While Spidey leaves thinking he’s not wanted, The Beetle follows Johnny. Lurking outside his window, he hears Johnny’s girlfriend extract this solemn promise from him…

Spider-Man is dissed all the way home, yet the very next day in a city the size of Manhattan, who should Peter Parker run into and be of assist to other than the Torch’s girlfriend. 

That wallet’s return factors into the next meeting of our four of our characters, as does Johnny’s promise, the Beetle’s vow and his girlfriend’s hatred of Johnny’s powers. The fun part to all of this is watching Lee and Ditko moving all these pieces around like playwriters, trying to get the plates of sardines all there at the right time in the right order. I respect their style of storytelling the same way someone can look at a vaudeville act and see the complexities that go into each performance. Unlike today’s decompressed, trade-fixated multi-issue stories, these chaps had to sell you on a book and a character today, right now. Their audience demanded a complete entertainment experience or else their dollars would walk.

And in a market that changed daily, where comics were never assured of a “next issue,” Stan and staff delivered the exact experience needed to keep the lights on and the fans happy. The house of ideas should learn that lesson before it’s too late for them.

Peter’s visit goes swimmingly, which causes the Torch to be even more put upon to NOT flame on…just as The Beetle makes his final move.

The Torch, hot-head that he is, goes to tell Peter Parker off at his high school and does so in front of Betty Brant and Flash and the gang. In short order Betty gets her feelings hurt and Parker get a chance to show some backbone for once in his civilian identity. It’s great because Parker never loses his “nerd-loser” exterior for most of these tales but here he blows his stack at one fourth of The Fantastic Four.

Now the stage is all set. Parker suits up and the Beetle intercepts him before Spider-Man can make a move against the torch. Get ready for some great Ditko battle panels.

Loved the old Marvel “house” style. It really shows how much fun comics used to be when we could have a battle like this rage on for two or more pages without each page being one panel. There’s something to be said for both styles, of course. It would just be refreshing to see Marvel use this once in a while.

Doris sees the pair fighting outside her window and calls Johnny for help. Which doesn’t go exactly as she expects.

Heck, Spider-Man and Beetle end up brawling in her actual living room before Johnny still doesn't take her seriously.

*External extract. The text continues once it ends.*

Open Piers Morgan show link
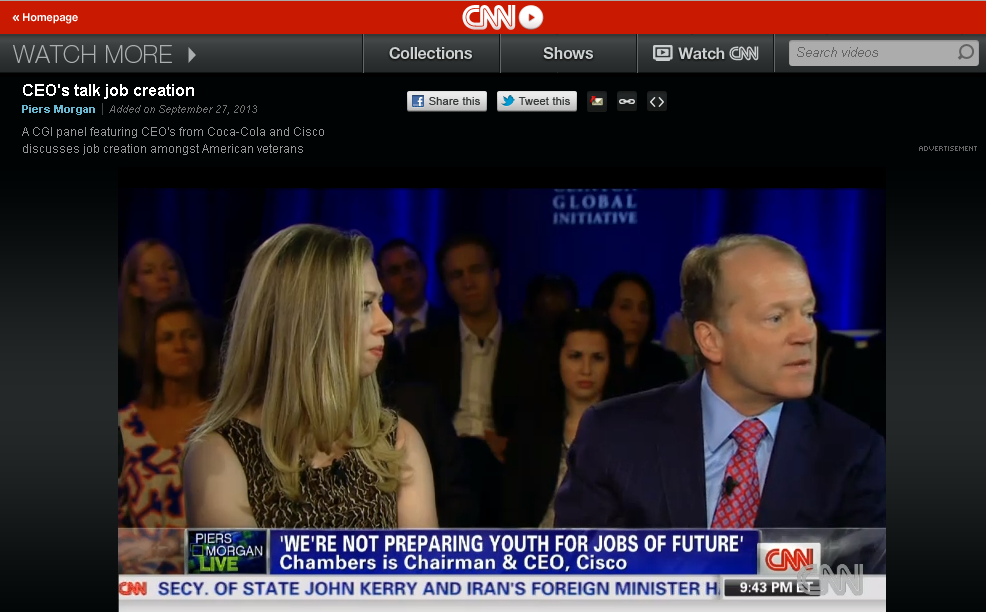This screenshot has width=986, height=612. (x=58, y=110)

Torch is finally on his way over for a date when the Beetle breaks free of the fight and steals away with Johnny’s girl.

He arrives to find the place trashed, and seeing Spider-Man, comes to the wrong conclusions.

Parker decides the Torch isn’t going to calm down anytime soon and so he lures Johnny in a chase after the true thief of his heart’s desire. At least he does, after a few more panels of battle. And aren't they glorious?

Finally Torch sees the real villain of the story and now we have both heroes going after him…

…his capture is almost immediate…

…although Doris sees Spider-Man as a menace to rival the Beetle. It end as usual, Parker moping and in trouble with his girl of the moment.

Poor fella, can’t catch a break. Even in re-runs.